Directions —
1. List every abbreviation that appears in the passage below on digital and analog guitar amps.
2. Extend the passage below on digital and analog guitar amps by writing what comes next after its final sentence.

Document segment —
►

A) In perfect steady state situations, IRs create identical results as the captured hardware creates.

B) In non-steady states situations, the results are not perfect.


 It's alienating to me that 2 people that should be educated well enough to realize there ISN'T a dichotomy there, will present A or B as a mutually exclusive premise. 

"... but listen, you can't hear the difference!" (in a perfect clinical example with identical input signals)

"... but listen, it doesn't sound anything like a real speaker cabinet! (under non-clinical, multi-variate state input signals)


 This is a fundamentally basic thing to grasp, but apparently nobody does, and everyone is willing to expend enormous amounts of energy arguing that A or B negates the other.  This shouldn't be a high i.q. thing, but simple observation of reality.  Yet I haven't seen, ever, a cogent and self aware evaluation of the upsides and downsides to the digital vs. analog guitar amp argument.

 In certain specific scenarios digital works well, and in some cases it's a much better choice than analog.  However, it doesn't cover all scenarios that an analog arrangement can occupy.

◄

[Excerpts from a dataset]

►

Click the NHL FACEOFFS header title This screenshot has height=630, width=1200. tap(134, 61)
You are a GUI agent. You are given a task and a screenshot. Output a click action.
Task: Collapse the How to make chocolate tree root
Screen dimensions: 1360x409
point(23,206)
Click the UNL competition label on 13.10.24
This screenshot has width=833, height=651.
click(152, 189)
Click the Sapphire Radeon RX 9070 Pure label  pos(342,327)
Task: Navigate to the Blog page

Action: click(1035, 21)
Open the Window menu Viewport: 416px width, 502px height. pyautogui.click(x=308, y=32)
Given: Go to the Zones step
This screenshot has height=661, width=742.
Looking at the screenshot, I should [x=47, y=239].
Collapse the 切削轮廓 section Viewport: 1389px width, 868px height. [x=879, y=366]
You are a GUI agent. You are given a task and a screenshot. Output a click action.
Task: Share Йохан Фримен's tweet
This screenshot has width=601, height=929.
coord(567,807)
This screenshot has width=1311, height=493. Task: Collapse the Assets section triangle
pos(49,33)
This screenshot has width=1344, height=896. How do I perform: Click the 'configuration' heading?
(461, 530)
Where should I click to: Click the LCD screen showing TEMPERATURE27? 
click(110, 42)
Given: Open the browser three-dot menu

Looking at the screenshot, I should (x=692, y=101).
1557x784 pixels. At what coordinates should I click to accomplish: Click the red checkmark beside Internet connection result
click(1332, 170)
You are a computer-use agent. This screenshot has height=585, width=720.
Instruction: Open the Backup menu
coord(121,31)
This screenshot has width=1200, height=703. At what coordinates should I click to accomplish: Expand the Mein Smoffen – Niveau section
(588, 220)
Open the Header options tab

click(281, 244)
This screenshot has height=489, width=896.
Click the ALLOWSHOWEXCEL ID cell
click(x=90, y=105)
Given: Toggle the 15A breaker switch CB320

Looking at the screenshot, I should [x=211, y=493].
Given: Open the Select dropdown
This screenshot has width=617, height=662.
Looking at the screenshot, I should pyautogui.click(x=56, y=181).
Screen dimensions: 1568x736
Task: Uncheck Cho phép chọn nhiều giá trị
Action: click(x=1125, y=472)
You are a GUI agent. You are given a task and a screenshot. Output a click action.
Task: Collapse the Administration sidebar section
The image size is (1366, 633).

◄

Per-task answers —
1.
IRs
i.q.
vs.

2.
 So please, world: stop "demonstrating" amp modelers by just bashing out chords with a lot of distortion through a close-miced speaker IR.  You need to demonstrate different dynamics on the input, with different registers: low chords, high chords, low notes, high notes, complex chords all at different volumes.

 You're not going to get the non-linear mechanical effects of the speaker cone distorting, or a cabinet that is being pummeled by pressure into extreme resonant ringing, or the spectral shifts of low to high volume. It's not going to feedback the same. An IR CANNOT DO THAT. 

 But you probably don't *need* that unless you're trying to replicate a Hendrix, Page, Jeff Beck or VanHalen live recording. 

 Yes, modeling amps will do a great job matching certain sounds at a specific input structure.  They'll fail on other things - but it may not matter based on what music you play.

 It also is a better option if you have to make compromises because of volume or lack of the best selection of gear in the analog domain.  

 It's funny to hear people knocking digital amps when they only have a small, ersatz variation on some sort of Big Classic Tube Amplifier than they can't play at the crazy volumes their favorite recordings were made at.  Or conversely, people who play very steady state compressed metal insist digital amps are perfect, who never do anything that requires a finessed and dynamic touch that creates a signal of many varying tonal inflections at different levels.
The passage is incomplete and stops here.